The shock was compounded by the fact that the first concert was presented without an intermission and was cut short after an hour and a half because Carnegie Hall had received a bomb threat. The puzzled and disgruntled audience that left the first concert was not aware of this.

"After the first show," Mr. Ochs said. "I went next door to the Carnegie Tavern with Jerry Rubin and my mother and some other friends. I was furious because I'd had to cut the show short.

"And I was furious at the sound people because they were three hours late getting to the hall and there wasn't time for a sound check. Then about 20 or 25 angry kids walked in and said: 'How can you charge money to put on a show like that?'

"I told them to give me their names and I'd get them into the second show. I took the list and left it at the box office. About 10 minutes later the kids were back and they said the list was torn up. I blew up.

"I went back to the box office and I was pounding on it and I was pounding on a door and I smashed my hand through the glass, right in front of all the people in the lobby. They cheered this as a revolutionary thing."

After a bandage was put on Mr. Ochs' thumb, which had a tendon cut by glass, he returned for the second concert. It began shortly after midnight and continued for more than three hours.

Change of Heart

"This time I talked a mile a minute explaining what I was doing," Mr. Ochs said. "But still they'd boo a Conway Twitty song and cheer a protest song. But during the second half, the audience completely turned around to an extent that never happened to me before.

"By the end, when I was doing my Elvis Presley medley, they were jumping on the stage and shaking my hand, it was like an old time 60's rock concert - total ecstasy.

"When I began doing encores the Carnegie Hall management got uptight, what with the unions and overtime and everything, and they cut off the power. Me being crazy, I shout, 'Give me the power!' And 2,000 people shout, 'We want power!'

"It was a fantastic theatrical moment. The management had no choice. They turned on the power and I did Chuck Berry's 'Schooldays.' It became a total magic moment."

The magic of the moment continued into the next day when David Frost called and asked Mr. Ochs to be on his television show.

Trying to Get on TV

"You know, for nine years I haven't been able to get on television," Mr. Ochs said. "Except at a straight news level when I'm singing in the background. I taped the show Monday - a 20-minute segment of what I did at Carnegie Hall, without the booing."

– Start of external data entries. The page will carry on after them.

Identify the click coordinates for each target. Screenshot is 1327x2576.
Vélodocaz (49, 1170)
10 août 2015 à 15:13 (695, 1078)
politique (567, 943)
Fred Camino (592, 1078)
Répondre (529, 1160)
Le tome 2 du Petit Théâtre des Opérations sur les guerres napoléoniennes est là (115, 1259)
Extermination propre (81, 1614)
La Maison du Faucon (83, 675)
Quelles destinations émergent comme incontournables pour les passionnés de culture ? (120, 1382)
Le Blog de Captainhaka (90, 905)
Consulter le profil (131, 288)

Mr. Ochs said that change from protest to rock had been in the back of his mind for years.

"At 15 my idol was Elvis Presley," he said. "Then, in college, it was the Kingston Trio and I became infatuated with folk music. I've been a folk singer and a political singer ever since.

"But even in 1958 people were saying there would be something like folk-rock. Bob Dylan did it but by then I'd become so totally political that I didn't do it.

"Eventually I found myself in a stale position. I could go on and be a sort of Pete Seeger. But after Chicago I was so depressed, so full of despair that I just went crazy and didn't care anymore. I decided to do just what I wanted to do.

"I thought, 'Wouldn't it be funny to come out in a gold suit like Elvis Presley?' It was a leap into fantasy, into a musical area that I really like. Suppose it was Elvis who became the Vietcong to America. Elvis Presley is America and that music is the music of American. Imagine - the man in the gold suit who sang 'I ain't marchin' anymore!' "

Mr. Ochs plans to continue doing the show he gave at Carnegie Hall, and possibly take it to Europe. And after that?

"Maybe I'll go back to being a regular guy," he said. "Or maybe I'll just get crazier."